Unions also arrive at their endorsements differently. AFSCME bases its endorsements for statewide candidates on a membership-wide election. The AFL-CIO has an executive board made up of delegates representing various affiliated unions; votes are weighted based on the size of the delegate’s union or local. IFT also has an executive board that does the endorsing but the federation polls its members for guidance. This all affects how the rank-and-file rallies around its leadership. AFSCME leaders claim that they can expect a large percentage of their members to vote for the union’s endorsement partly because its democratic process seems more fair.

“I personally find AFSCME more progressive thinking, not necessarily in lockstep with who’s in control,” says Debbie Williams, a Springfield attorney for the Illinois Environmental Protection Agency and an AFSCME representative. Williams says she, like truck-driver Handley, expects to work weekends walking precincts and making campaign calls on Obama’s behalf.

But executive-board endorsements also resonate as long as the union keeps in touch with its members. “We’ve seen through the years and through polling members that they do take our endorsements strongly into consideration,” IFT’s Comerford says. “A big part of that is we don’t just tell them to vote for someone just because we say so. We explain why.”

Although organized labor represents a shrinking part of the private-sector workforce, a weak national economy means traditional bread-and-butter issues are likely to resonate with nonunion voters this year.

As Chris Mather, Hynes’s spokesperson, says, “More than three million jobs [nationwide] have been lost in three years — an almost unbelievable number.” She blames the Bush administration’s economic policies on rising health care costs and “an unprecedented assault” on worker’s rights.

Bruno says these issues, along with labor’s role as counter-measure to “right-wing politics,” have helped unions reclaim their status as progressives.

Not that mainstream America sees it this way. Bruno says there’s also a lot of concern among labor folks that their message is hard to get out because most of the media coverage of organized labor is negative. Campaign finance reform has also crimped labor’s style. Labor Web sites can’t even mention endorsements for federal races because doing so counts as a political donation.

Still, at least among Democratic Senate candidates, the labor vote remains a highly sought-after commodity.

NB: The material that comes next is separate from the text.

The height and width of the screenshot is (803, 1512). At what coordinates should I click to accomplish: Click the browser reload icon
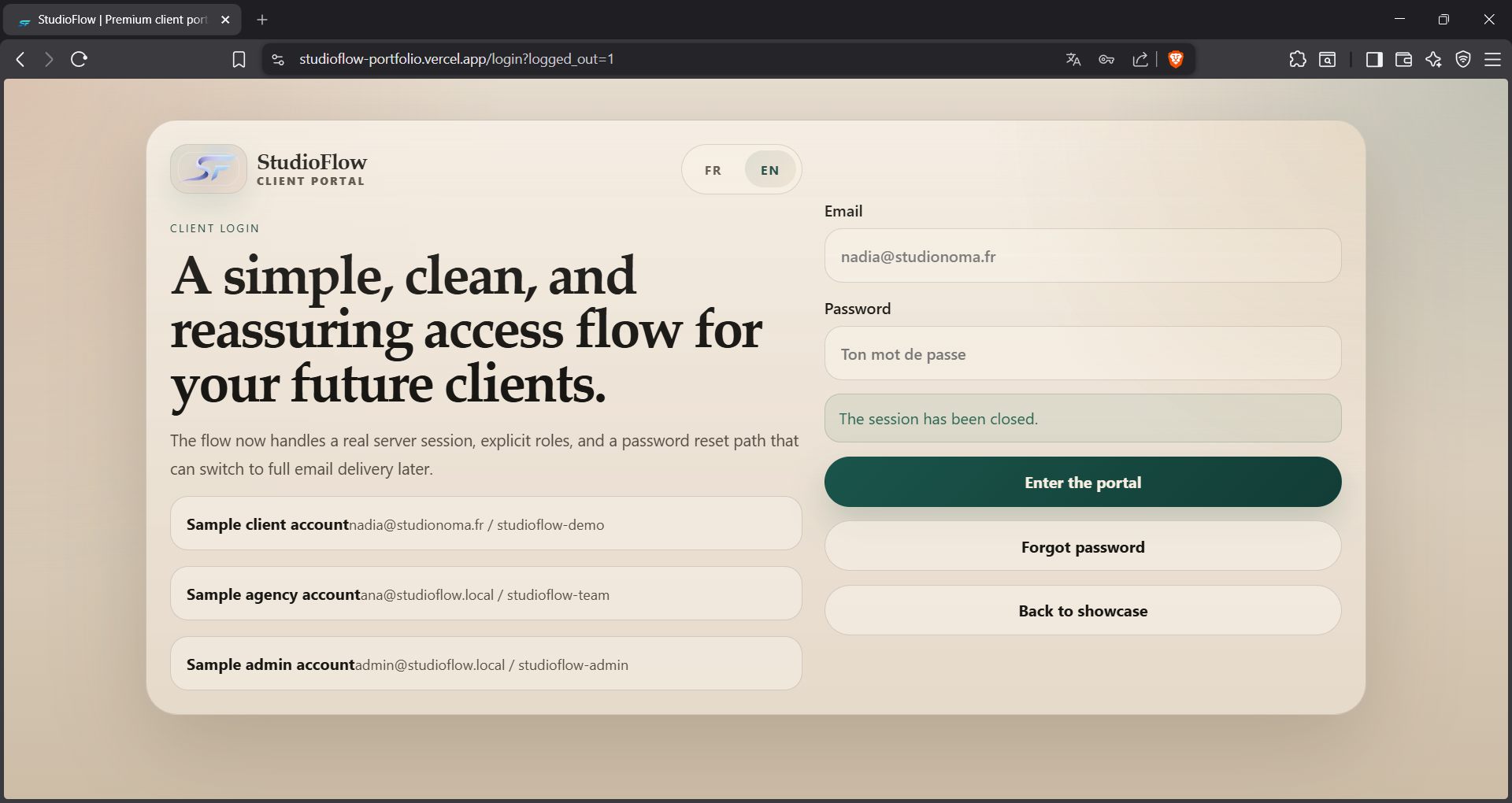click(x=79, y=59)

Earlier this week Democratic candidate and multimillionaire Blair Hull of Chicago announced his new campaign commercial, which focuses on job creation and tax reform.

Hull doesn’t have a single union endorsement. You might not think this matters to a guy who’s pledging to spend $40 million of his own money to get to Washington, D.C. But he still needs the votes, of course. Why else would he campaign with a huge blow-up copy of his old union card?